Start of Records supplied

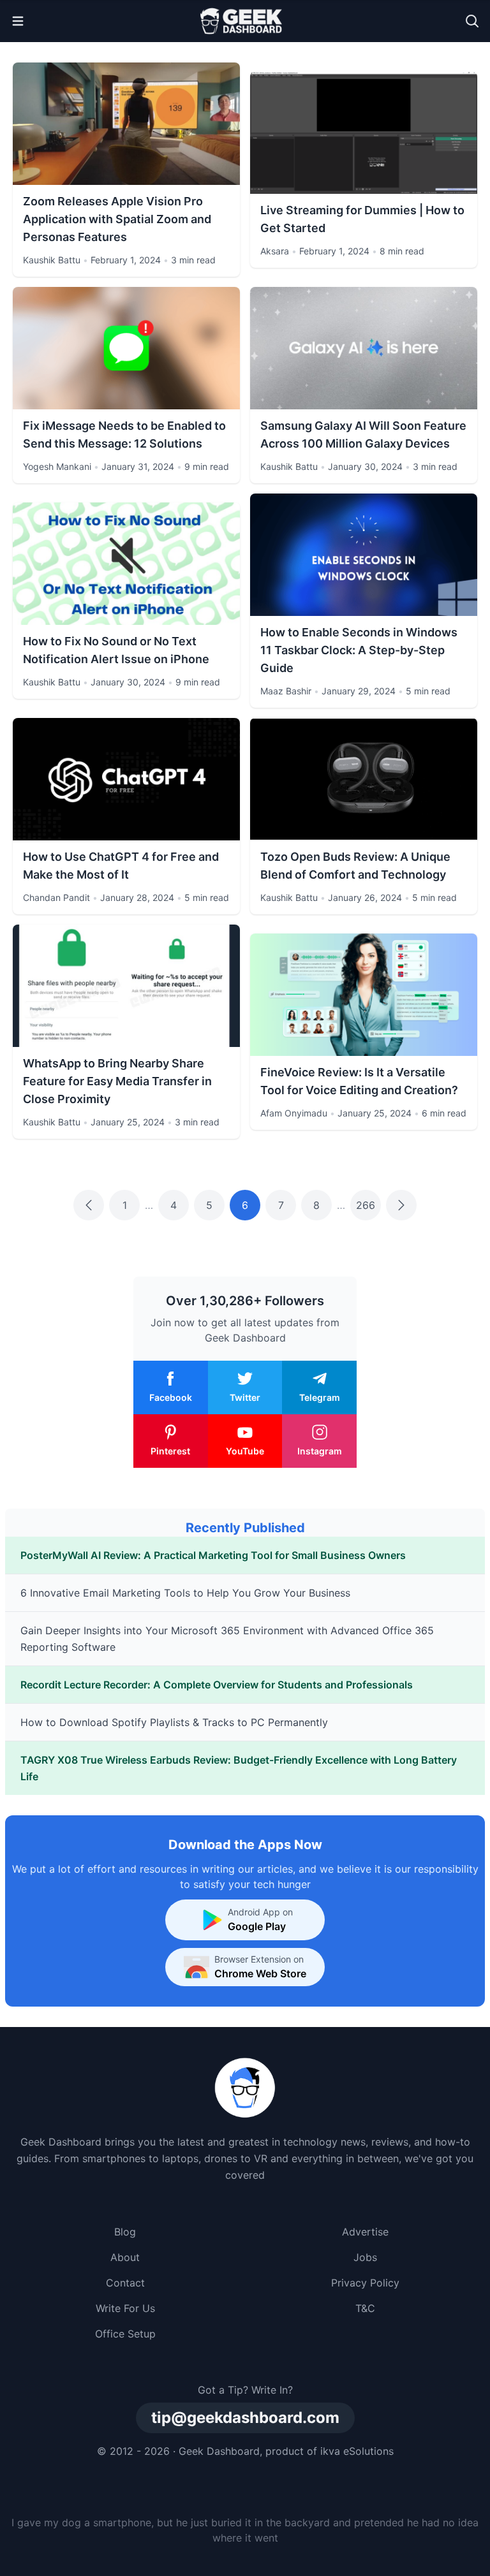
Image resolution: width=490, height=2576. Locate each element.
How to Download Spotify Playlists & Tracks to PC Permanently (174, 1722)
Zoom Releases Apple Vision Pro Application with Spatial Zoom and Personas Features (117, 219)
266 (365, 1205)
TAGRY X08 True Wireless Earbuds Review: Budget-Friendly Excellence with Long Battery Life (238, 1768)
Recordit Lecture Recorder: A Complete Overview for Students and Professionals (216, 1684)
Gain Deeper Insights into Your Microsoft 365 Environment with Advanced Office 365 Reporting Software (227, 1638)
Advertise (365, 2231)
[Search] (472, 21)
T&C (365, 2308)
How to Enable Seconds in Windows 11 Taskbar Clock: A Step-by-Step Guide (358, 650)
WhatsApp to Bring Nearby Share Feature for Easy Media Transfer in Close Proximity (117, 1081)
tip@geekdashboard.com (245, 2417)
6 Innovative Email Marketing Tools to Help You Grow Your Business (185, 1592)
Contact (125, 2282)
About (125, 2257)
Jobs (365, 2257)
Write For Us (125, 2308)
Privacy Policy (365, 2282)
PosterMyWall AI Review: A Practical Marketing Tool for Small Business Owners (213, 1555)
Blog (125, 2231)
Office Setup (125, 2333)
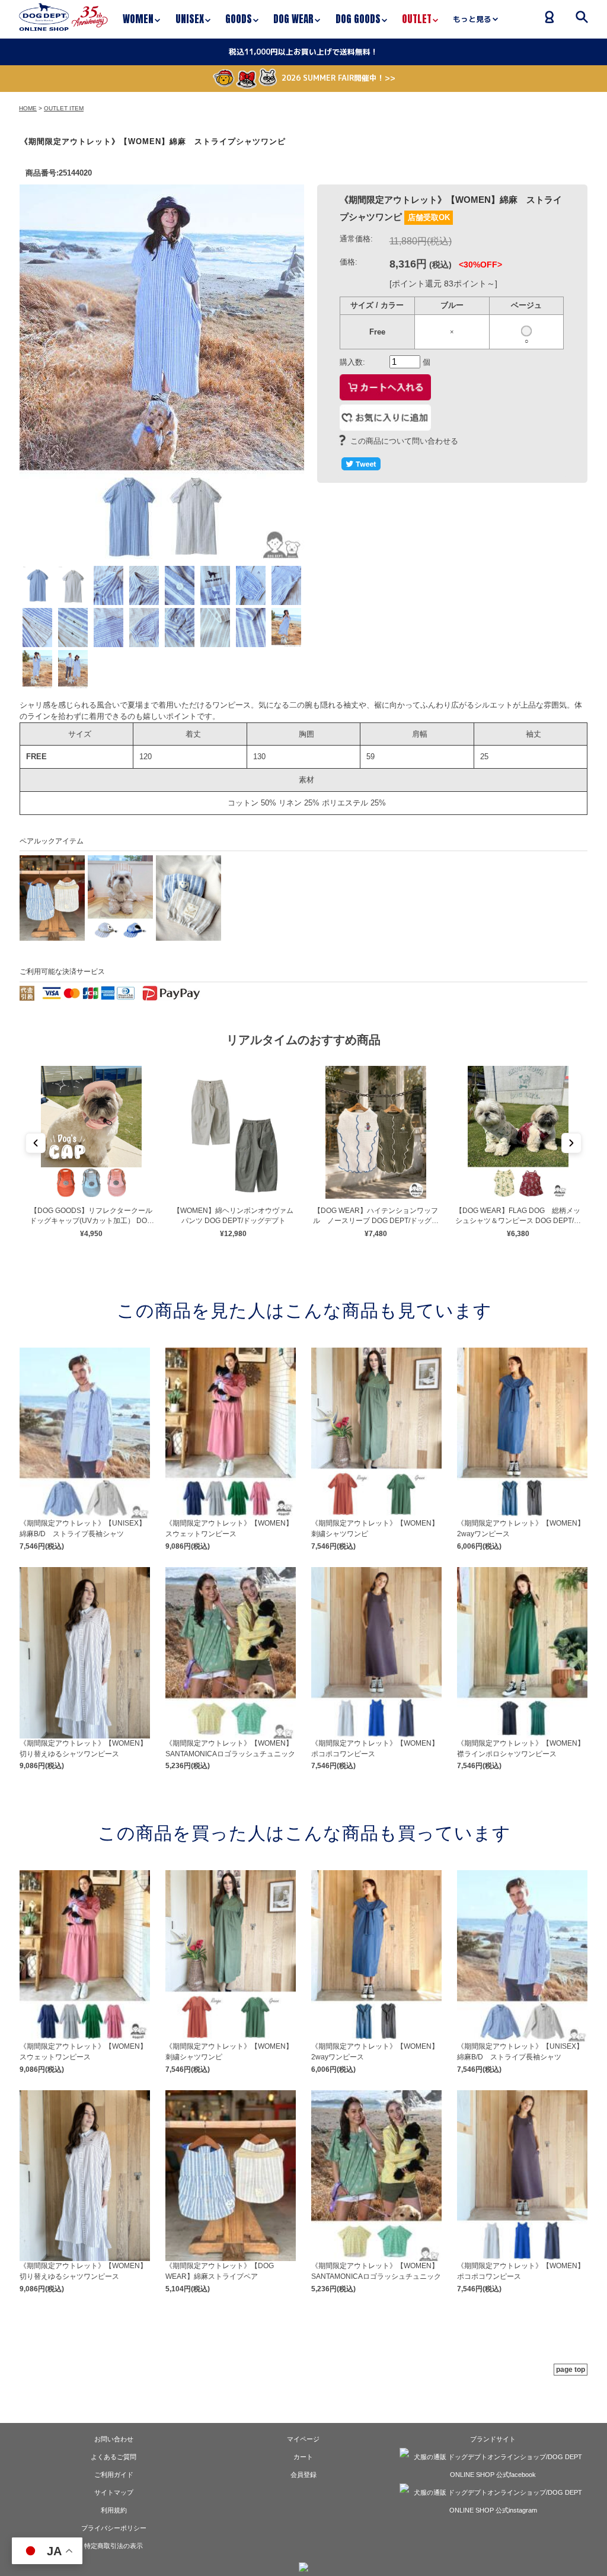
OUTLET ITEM (64, 108)
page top (570, 2369)
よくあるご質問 (113, 2456)
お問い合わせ (113, 2439)
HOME (28, 108)
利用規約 (114, 2510)
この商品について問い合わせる (404, 441)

End of Records supplied

Your instructions
If a line in the entries holds the word "Marketing", count it. Report the total only.

Written answer
2